Technology

I miss my PDA

I came across this article by Andrew Liszewski in Gizmodo a couple of weeks ago. It’s from last year, but for me, it might as well have been written this afternoon. 

Andrew misses his Palm Visor and I have to admit, so do I.

The Palm Visor was just one of a selection of PDAs I owned and adored in the late 90s and early 2000s. Before I got my first smartphone, in the shape of a Palm Treo, the Visor was one of the last non-phone PDAs I owned. Before that, its predecessors were the Palm Pilot Personal, the Palm TX, the Palm One…I could go on.

The Handspring Visor was excellent as it was just so flexible, light, speedy and versatile. I never ended up getting any of the fancy modular add-ons – despite lusting after them in several of Tottenham Court Road’s less salubrious IT shops –  and probably spent far too long playing games on it. And, for someone my age, I probably spent far too long entering dates in the calendar, while everyone else I knew either used their memories or had some form of paper diary.

I was slightly obsessed.

One of the best things was that it was an unconnected uni-tasker. Much like a Kindle, it wasn’t connected to the internet and could only serve up one application at a time. This helped with focus and minimised distractions. Unlike now, when I frequently forget why I picked up my iPhone in the first place, then get lost in a sea of app switching and notification-blocking.

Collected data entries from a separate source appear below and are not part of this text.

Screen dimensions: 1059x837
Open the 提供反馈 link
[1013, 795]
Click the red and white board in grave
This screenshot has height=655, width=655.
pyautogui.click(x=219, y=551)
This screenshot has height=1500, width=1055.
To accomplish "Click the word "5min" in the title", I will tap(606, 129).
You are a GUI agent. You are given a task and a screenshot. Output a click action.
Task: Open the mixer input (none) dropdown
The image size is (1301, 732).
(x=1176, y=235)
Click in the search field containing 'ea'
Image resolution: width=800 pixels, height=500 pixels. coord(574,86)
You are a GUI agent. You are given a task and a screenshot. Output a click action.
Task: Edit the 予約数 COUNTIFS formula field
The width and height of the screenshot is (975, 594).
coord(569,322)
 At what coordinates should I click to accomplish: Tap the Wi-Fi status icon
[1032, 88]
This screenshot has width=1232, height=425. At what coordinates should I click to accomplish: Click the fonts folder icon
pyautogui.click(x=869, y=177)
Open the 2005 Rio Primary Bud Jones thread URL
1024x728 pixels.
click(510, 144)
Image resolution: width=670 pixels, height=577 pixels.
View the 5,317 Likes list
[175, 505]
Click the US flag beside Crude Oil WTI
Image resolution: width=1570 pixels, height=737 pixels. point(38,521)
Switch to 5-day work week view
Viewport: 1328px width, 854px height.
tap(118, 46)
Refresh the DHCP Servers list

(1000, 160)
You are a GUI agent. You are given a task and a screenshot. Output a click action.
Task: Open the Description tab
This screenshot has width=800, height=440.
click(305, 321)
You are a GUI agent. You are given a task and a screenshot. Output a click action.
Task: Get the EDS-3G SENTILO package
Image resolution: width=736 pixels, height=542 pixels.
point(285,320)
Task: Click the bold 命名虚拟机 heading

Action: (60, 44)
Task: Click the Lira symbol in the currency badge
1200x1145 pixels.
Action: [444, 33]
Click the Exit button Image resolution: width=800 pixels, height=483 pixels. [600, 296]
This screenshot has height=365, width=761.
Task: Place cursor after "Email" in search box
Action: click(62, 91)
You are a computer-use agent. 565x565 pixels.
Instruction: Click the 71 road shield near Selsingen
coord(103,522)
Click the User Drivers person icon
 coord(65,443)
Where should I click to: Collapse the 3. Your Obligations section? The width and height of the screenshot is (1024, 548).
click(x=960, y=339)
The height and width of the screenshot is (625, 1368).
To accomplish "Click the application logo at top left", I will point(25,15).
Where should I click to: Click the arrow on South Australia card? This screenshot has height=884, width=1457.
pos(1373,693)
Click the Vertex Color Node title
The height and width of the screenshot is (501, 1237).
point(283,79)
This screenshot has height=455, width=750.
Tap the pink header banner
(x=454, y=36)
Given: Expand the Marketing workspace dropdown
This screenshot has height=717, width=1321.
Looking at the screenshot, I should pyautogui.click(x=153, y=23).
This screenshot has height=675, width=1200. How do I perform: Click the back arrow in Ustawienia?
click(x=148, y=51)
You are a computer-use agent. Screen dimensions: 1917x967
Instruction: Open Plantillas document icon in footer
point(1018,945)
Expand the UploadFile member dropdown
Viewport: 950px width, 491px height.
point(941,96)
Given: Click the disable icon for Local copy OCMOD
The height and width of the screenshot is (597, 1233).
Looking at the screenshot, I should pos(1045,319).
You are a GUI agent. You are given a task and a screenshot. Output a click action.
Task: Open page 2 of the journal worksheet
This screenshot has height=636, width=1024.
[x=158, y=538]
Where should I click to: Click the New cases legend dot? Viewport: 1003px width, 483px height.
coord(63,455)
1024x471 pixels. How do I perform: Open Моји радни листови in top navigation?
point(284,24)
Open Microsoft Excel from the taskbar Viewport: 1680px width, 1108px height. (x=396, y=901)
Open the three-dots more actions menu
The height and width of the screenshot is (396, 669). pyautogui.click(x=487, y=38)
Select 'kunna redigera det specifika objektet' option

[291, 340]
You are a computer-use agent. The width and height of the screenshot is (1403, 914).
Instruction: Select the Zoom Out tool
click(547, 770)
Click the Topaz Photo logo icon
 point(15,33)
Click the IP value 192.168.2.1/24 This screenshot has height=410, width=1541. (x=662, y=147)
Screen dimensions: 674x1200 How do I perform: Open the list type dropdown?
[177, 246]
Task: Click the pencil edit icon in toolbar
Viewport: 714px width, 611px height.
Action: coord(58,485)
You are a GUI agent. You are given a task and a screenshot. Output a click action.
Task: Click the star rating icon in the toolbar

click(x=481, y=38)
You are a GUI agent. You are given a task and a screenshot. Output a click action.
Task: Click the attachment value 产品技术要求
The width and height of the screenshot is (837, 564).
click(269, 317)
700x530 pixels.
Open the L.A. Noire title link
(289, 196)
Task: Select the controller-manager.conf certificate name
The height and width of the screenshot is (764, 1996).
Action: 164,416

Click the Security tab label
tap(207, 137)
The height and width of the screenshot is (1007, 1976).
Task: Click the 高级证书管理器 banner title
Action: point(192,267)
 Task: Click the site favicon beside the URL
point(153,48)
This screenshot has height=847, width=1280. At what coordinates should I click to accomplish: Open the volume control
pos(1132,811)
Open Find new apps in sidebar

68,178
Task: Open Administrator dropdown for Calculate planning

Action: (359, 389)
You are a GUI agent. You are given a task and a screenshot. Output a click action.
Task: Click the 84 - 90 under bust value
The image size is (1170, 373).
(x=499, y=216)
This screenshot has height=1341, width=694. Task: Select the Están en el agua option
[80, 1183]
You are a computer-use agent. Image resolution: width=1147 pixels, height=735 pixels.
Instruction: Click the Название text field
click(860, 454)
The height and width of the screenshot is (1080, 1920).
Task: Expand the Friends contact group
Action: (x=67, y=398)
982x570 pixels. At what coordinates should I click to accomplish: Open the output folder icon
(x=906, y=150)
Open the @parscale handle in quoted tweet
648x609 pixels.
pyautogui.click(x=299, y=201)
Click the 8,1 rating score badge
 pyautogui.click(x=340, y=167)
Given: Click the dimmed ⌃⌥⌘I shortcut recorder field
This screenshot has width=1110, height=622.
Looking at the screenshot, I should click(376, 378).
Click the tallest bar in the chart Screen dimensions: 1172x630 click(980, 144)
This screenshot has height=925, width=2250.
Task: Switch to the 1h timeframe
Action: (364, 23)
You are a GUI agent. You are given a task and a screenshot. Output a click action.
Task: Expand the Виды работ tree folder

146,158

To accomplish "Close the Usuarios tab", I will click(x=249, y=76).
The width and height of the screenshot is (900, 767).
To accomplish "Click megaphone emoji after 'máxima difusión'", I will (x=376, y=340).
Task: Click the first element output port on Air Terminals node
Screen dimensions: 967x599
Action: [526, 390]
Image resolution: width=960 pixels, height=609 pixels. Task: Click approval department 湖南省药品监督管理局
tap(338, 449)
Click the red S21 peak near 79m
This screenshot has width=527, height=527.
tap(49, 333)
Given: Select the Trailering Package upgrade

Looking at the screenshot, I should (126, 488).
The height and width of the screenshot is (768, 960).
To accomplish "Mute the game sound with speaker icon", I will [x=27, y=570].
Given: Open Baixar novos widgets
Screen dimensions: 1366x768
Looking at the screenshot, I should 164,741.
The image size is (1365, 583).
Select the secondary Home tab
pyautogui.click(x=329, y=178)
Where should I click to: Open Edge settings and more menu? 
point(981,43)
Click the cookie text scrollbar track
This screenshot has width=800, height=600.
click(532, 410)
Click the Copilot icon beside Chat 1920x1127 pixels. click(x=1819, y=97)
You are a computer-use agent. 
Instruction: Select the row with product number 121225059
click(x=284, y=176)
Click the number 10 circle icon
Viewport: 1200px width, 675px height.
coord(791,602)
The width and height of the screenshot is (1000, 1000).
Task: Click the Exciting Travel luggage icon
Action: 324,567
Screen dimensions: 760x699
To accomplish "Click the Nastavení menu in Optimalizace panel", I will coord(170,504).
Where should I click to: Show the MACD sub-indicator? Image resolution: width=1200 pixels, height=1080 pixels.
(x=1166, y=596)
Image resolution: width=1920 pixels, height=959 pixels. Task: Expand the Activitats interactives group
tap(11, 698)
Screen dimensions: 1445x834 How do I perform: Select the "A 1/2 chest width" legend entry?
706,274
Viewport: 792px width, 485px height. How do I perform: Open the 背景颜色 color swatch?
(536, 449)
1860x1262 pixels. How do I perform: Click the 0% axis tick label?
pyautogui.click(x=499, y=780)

The early PDAs’ simplicity was also their strength. You could use them flexibly, but they weren’t going to necessarily take you away from the task at hand. Very few beeps and bloops.

These days, the onus is very much on us not to let our handheld devices transport us too far from the here and now. And sometimes that’s tough. I think we have a closer and more intimate relationship with our mobile phones, more so than any previous personal devices.

I never slept with my Palm Pilot next to my bed. And I never saw someone light up their PDA screen in a cinema.

Without downgrading my iPhone to a ‘feature phone‘, I can’t see myself returning to the glory days of simple but reliable tech any time soon. But I’ll always have my memories of my Palm Pilots and the look on people’s faces when I took it out on the train.

(Photo by Markus Spiske on Unsplash)

4 comments on “I miss my PDA

  1. ethnicolor

    Me too. I had a variety of devices beginning in the late 1980s with a Psion II organiser. OK, so the only way to erase its cartridges was to subject them to ultra-violet light, but I loved it. I had Psions, countless Casios, Palms (loved the V, the aluminium one), a HP Journada, a HP iPAQ, a Newton (competition prize)… I loved them all!

    Liked by 1 person

    • Wow! I would have loved a Newton. Jealous… How did you find it?

      Like

      • ethnicolor

        Gosh, I loved it, and I was prepared to put up with all of it’s foibles, as the object itself was a sleek piece of 1994 beauty! It was a prize for winning a competition in an Irish technology magazine, way back in the day. It was like having a piece of ST:TNG technology fall into my hands from the future. In terms of execution it was only on-par with Palm. It relief on handwriting recognition, and it just wasn’t up to the job. No backlight, relatively slow, but it was gorgeous to behold.